- [Problem details] What I need is an exact repeat of the lines from the one with "Task: Click the 오디오 music note icon" through the end of the listing below. Leave out every picture.

- [Study material]
[Start of Attachment]

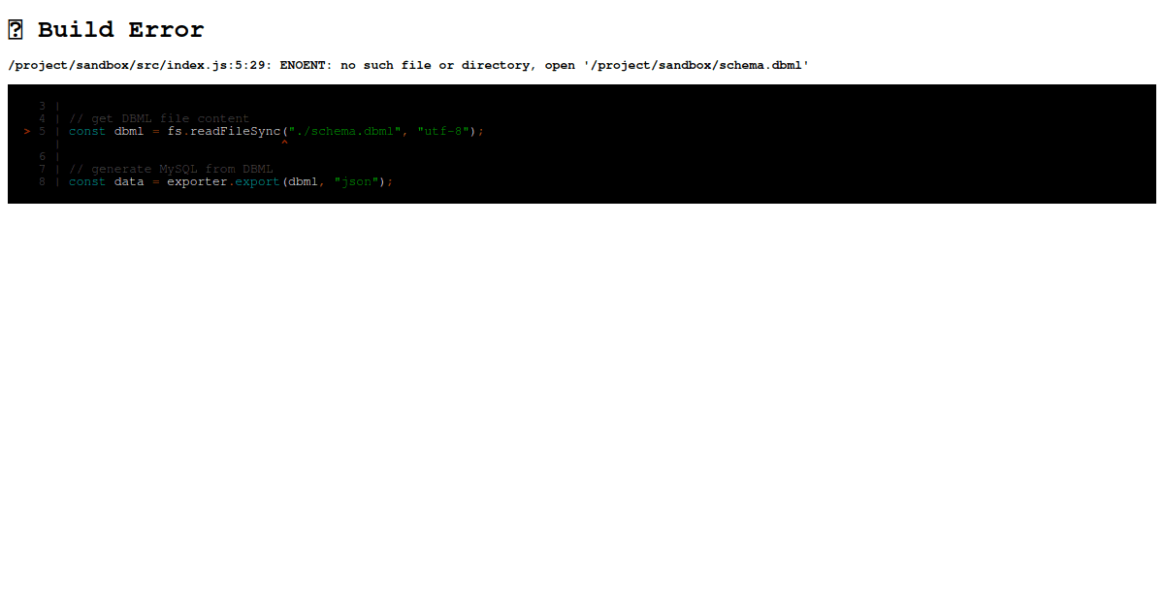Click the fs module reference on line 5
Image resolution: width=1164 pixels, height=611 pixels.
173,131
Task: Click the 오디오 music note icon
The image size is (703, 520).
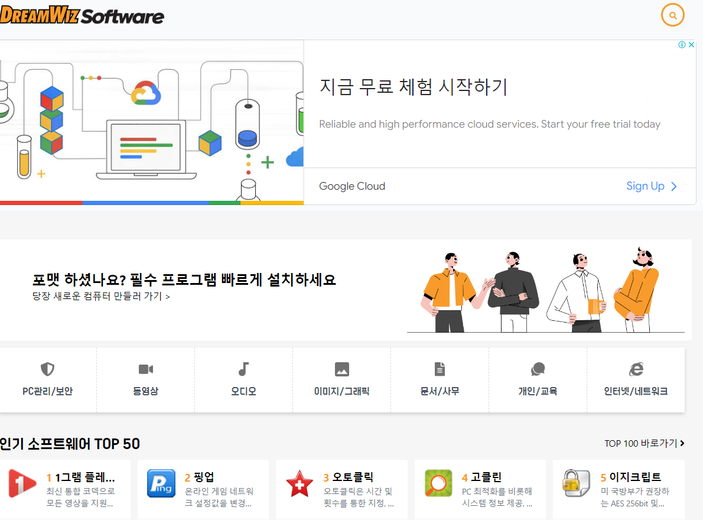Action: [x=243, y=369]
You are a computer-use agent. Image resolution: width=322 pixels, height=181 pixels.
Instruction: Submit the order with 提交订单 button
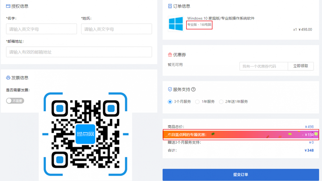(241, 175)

[End of Attachment]

- [Written solution]
Task: Click the 오디오 music note icon
The image size is (703, 520).
Action: [x=243, y=369]
You are a computer-use agent. Image resolution: width=322 pixels, height=181 pixels.
Instruction: Submit the order with 提交订单 button
(241, 175)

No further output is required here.